Aufgabenstellung: Gib sämtliche Zeilen des folgenden Materials als JSON-Liste von Zeichenketten wieder, eine Zeichenkette pro Zeile und ohne Leerzeilen.

In einem Datenbestand enthaltene Einträge:
------

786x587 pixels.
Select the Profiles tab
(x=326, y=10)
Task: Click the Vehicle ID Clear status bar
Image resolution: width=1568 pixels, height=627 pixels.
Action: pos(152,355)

------

Lösung der Aufgabe:
[
  "786x587 pixels.",
  "Select the Profiles tab",
  "(x=326, y=10)",
  "Task: Click the Vehicle ID Clear status bar",
  "Image resolution: width=1568 pixels, height=627 pixels.",
  "Action: pos(152,355)"
]